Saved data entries
□ □ □ □

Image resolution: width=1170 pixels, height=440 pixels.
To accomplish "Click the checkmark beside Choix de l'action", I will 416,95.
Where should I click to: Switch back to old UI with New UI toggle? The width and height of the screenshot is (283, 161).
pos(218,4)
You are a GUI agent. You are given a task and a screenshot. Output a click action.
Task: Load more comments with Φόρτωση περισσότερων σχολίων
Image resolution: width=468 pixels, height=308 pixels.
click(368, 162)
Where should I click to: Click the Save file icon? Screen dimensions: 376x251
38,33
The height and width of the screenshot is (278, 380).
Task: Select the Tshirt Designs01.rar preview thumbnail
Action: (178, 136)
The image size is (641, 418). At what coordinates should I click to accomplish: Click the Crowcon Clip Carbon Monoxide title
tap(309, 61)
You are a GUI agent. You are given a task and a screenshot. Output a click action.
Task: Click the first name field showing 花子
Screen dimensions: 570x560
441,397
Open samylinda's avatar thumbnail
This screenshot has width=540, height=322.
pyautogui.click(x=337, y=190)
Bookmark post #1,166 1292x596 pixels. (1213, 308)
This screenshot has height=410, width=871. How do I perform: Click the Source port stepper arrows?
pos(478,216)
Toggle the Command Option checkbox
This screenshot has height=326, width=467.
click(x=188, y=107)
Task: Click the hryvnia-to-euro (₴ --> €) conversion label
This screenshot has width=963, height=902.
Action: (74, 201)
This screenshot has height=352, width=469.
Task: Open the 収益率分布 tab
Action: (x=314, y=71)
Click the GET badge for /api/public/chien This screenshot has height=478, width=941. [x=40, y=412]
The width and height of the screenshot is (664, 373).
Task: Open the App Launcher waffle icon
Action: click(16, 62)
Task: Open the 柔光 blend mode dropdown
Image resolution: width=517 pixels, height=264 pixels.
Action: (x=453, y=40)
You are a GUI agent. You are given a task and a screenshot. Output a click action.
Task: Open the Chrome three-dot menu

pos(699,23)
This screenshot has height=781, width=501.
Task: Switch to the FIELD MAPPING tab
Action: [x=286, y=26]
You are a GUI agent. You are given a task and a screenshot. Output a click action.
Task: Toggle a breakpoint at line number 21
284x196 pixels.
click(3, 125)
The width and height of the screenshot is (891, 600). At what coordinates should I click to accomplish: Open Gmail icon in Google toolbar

□ □ □ □

Description of the task
Repeat the line containing "Screen dimensions: 570x560" and all subsequent lines through the final line of the data, exactly and with no others.

The completed task
Screen dimensions: 570x560
441,397
Open samylinda's avatar thumbnail
This screenshot has width=540, height=322.
pyautogui.click(x=337, y=190)
Bookmark post #1,166 1292x596 pixels. (1213, 308)
This screenshot has height=410, width=871. How do I perform: Click the Source port stepper arrows?
pos(478,216)
Toggle the Command Option checkbox
This screenshot has height=326, width=467.
click(x=188, y=107)
Task: Click the hryvnia-to-euro (₴ --> €) conversion label
This screenshot has width=963, height=902.
Action: (74, 201)
This screenshot has height=352, width=469.
Task: Open the 収益率分布 tab
Action: (x=314, y=71)
Click the GET badge for /api/public/chien This screenshot has height=478, width=941. [x=40, y=412]
The width and height of the screenshot is (664, 373).
Task: Open the App Launcher waffle icon
Action: click(16, 62)
Task: Open the 柔光 blend mode dropdown
Image resolution: width=517 pixels, height=264 pixels.
Action: (x=453, y=40)
You are a GUI agent. You are given a task and a screenshot. Output a click action.
Task: Open the Chrome three-dot menu

pos(699,23)
This screenshot has height=781, width=501.
Task: Switch to the FIELD MAPPING tab
Action: [x=286, y=26]
You are a GUI agent. You are given a task and a screenshot. Output a click action.
Task: Toggle a breakpoint at line number 21
284x196 pixels.
click(3, 125)
The width and height of the screenshot is (891, 600). At what coordinates should I click to accomplish: Open Gmail icon in Google toolbar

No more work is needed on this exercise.